Sen. Harry Reid said just a day after the report was released that he'll make a law banning Internet gaming a priority when Congress reconvenes. Reid cited the report's suggestion that online gaming could become a haven for money laundering schemes as the basis of his new found urgency.

But according to report's chief author, no such conclusion was made.

"This is simply an informational report," said William Jenkins, Jr. the director of financial markets and community investment for the GAO.

Jenkins, a long-time GAO official, said he can't worry about how reports are used once they are in the public domain.

"Our goal is to produce an objective, fair and unbiased as possible report," he said. "We have control over how it is written, but after that anyone can put whatever spin they want on it."

Policymakers commissioned the GAO to study online gambling to help them assess how, or whether, they should address it through legislation.

To that end, Jenkins and his team attempted to produce an all-encompassing report that examines a wide range of topics.

The report covers state and federal laws that could pertain to Internet gambling as well as an international look at jurisdictions that have taken either a regulatory or prohibitive approach to the industry.

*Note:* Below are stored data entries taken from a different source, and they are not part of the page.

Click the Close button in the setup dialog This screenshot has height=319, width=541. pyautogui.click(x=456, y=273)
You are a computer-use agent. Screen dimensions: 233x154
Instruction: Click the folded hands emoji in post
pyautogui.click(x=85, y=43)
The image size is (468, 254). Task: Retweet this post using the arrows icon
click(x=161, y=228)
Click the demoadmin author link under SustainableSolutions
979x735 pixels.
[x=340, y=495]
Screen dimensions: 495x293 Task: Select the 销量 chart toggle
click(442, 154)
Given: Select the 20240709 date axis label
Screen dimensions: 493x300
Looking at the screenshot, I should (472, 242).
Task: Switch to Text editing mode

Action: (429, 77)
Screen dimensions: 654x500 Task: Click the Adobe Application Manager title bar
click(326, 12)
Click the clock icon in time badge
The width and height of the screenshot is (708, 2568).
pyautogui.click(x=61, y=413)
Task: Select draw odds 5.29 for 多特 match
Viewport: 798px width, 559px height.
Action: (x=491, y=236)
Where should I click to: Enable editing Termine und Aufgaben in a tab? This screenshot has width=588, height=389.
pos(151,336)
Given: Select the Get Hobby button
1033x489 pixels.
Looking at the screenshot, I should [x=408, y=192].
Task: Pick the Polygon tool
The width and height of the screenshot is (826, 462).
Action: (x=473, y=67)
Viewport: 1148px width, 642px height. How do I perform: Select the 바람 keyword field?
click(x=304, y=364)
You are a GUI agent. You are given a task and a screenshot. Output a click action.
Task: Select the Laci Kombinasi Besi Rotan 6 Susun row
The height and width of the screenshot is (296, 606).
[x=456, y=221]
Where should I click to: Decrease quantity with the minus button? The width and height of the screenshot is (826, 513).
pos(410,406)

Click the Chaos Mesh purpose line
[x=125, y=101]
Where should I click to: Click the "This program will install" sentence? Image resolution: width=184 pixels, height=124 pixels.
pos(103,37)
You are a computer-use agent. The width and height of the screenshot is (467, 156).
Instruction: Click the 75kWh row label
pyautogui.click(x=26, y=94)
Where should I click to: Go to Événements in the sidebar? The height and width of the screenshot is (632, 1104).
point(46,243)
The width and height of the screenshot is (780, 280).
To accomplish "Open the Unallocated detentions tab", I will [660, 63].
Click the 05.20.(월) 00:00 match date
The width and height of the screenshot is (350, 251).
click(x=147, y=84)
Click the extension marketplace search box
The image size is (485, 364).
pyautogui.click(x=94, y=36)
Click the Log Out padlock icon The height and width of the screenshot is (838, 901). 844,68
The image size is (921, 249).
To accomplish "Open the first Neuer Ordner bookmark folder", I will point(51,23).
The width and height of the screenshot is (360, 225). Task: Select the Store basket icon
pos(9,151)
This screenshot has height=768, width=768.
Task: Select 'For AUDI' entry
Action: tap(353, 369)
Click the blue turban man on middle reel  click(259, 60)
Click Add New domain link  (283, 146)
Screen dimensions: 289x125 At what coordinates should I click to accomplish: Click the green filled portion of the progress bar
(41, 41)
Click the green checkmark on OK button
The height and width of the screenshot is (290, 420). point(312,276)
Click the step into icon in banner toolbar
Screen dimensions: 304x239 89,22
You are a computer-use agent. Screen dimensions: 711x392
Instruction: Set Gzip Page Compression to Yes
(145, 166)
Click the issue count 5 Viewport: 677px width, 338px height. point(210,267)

An entire section of the report is devoted to the various types of alternative payment solutions designed for the interactive gaming industry as well as explaining the foundation and basic workings of the traditional credit card system.

"There is little opposition in the House to our bill (the Leach bill), and I think this report will help spur the process in the next session."
- Scott Duncan
House Committee on Financial Services

Jenkins feels the GAO's objective was accomplished.

"There is a lot of information out there about Internet gambling," he said. "Instead of having to go to eight or 10 different places to get that information, we created one place to go and get a basic understanding of the industry."

Rep. Michael Oxley, R-Ohio, a long proponent of prohibiting Internet gambling, could use the report to spark the reintroduction of the Leach bill, which seeks to prohibit the transfer of funds for illegal Internet gambling.

Scott Duncan, a spokesman for the House Committee on Financial Services, which Oxley chairs, feels the report amplifies why I-gaming should be a top priority in the legislature.

"This shows the international scope of the industry and how susceptible it can be to money laundering," he said. "There is little opposition in the House to our bill (the Leach bill), and I think this report will help spur the process in the next session."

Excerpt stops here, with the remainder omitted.